The study's limitations include the small sample size, which may alter the CI of the test results, the absence of a control group, and the fact that it was retrospective and restricted to a single center. Driver mutations in NSCLC are less common in our region compared with Far East data, and in our retrospective study, 38 patients were identified by scanning the archives of NSCLC patients who applied to our center between 2010 and 2021 and were found to be mutation positive as a result of genetic analysis.

Conclusion

In patients with driver mutation NSCLC, the tumor microenvironment is less inflamed. However, the fact that PFS and OS are correlated with parameters, such as peripheral inflammatory status indicators, such as NLR, SII, and lymphocyte count, suggests that the relationship between the tumor microenvironment and peripheral inflammatory parameters in this patient group is not sufficiently clarified. The results are similar to those without driver mutations and suggest that there may be different pathways, especially regarding the immune response. There is a need for further research on this subject, particularly regarding the effectiveness of immunotherapy. The findings of this study are expected to guide future studies and contribute to the literature on this topic.

Financial disclosure

The authors have no financial involvement with any organization or entity with a financial interest in or financial conflict with the subject matter or materials discussed in the manuscript. This includes employment, consultancies, honoraria, stock ownership or options, expert testimony, grants or patents received or pending, or royalties.

Writing disclosure

No writing assistance was utilized in the production of this manuscript.

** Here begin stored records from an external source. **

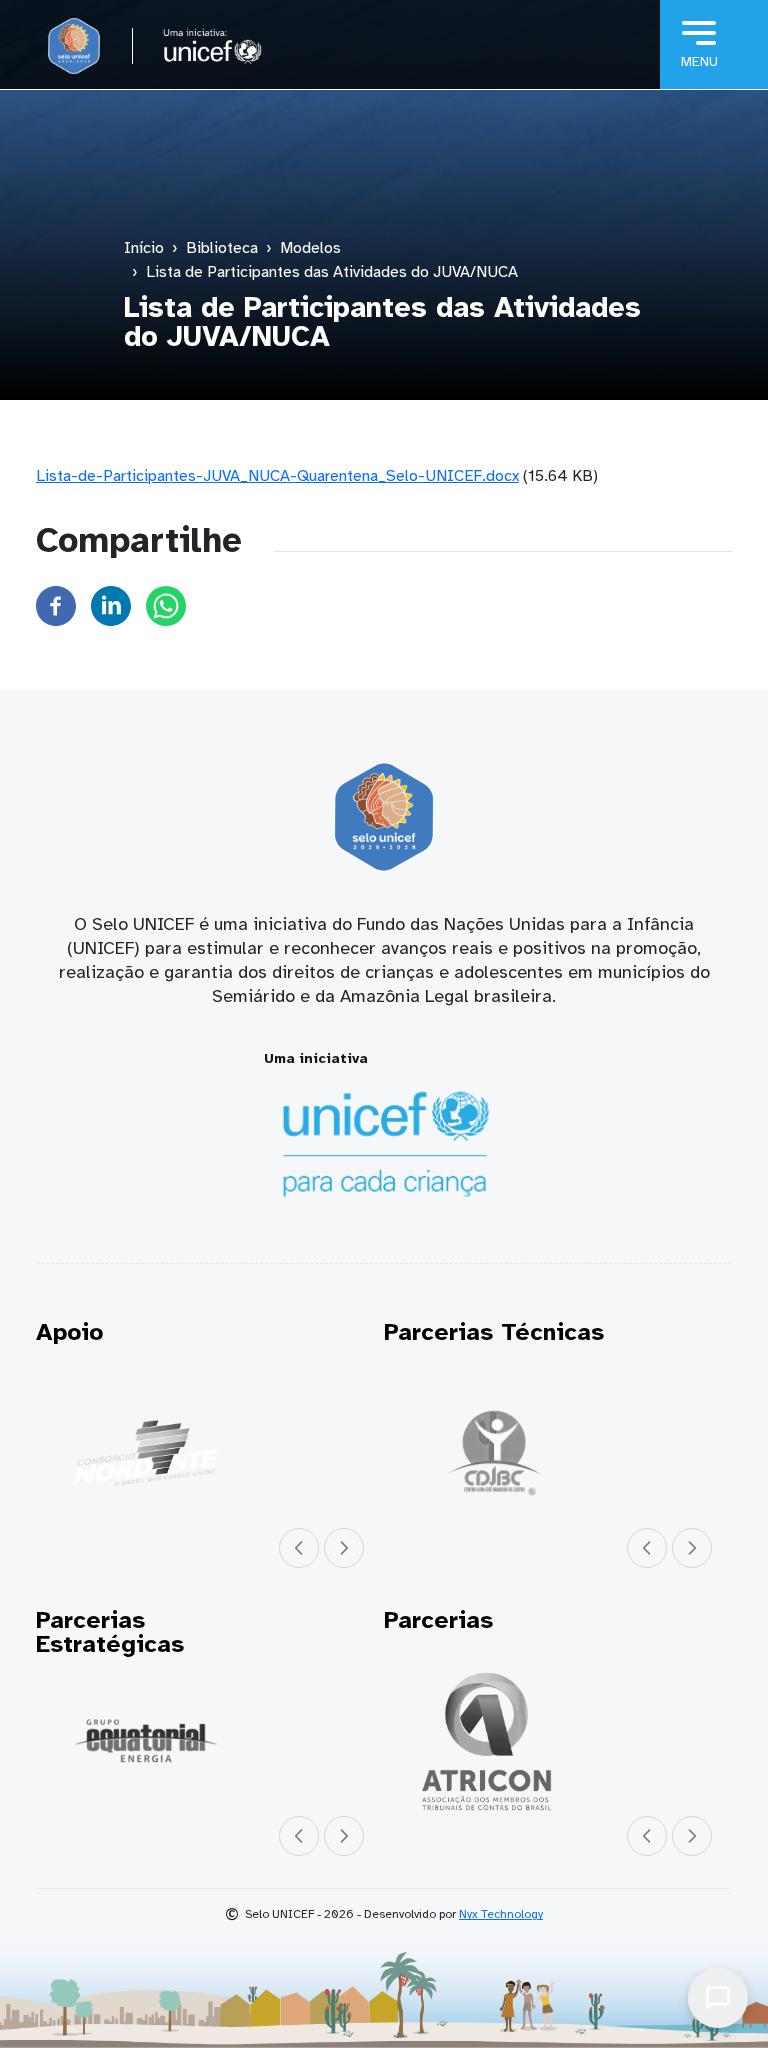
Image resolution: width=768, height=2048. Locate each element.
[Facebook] (56, 605)
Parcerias (438, 1620)
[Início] (74, 46)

Ethical conduct of research

The authors state that they have obtained appropriate institutional review board approval or have followed the principles outlined in the Declaration of Helsinki for all human or animal experimental investigations. In addition, for investigations involving human subjects, informed consent has been obtained from the participants involved.

Acknowledgments

The authors would like to thank Lexicon Translation for the revision of language for this manuscript.

Competing interests disclosure

The authors have no competing interests or relevant affiliations with any organization or entity with the subject matter or materials discussed in the manuscript. This includes employment, consultancies, honoraria, stock ownership or options, expert testimony, grants or patents received or pending, or royalties.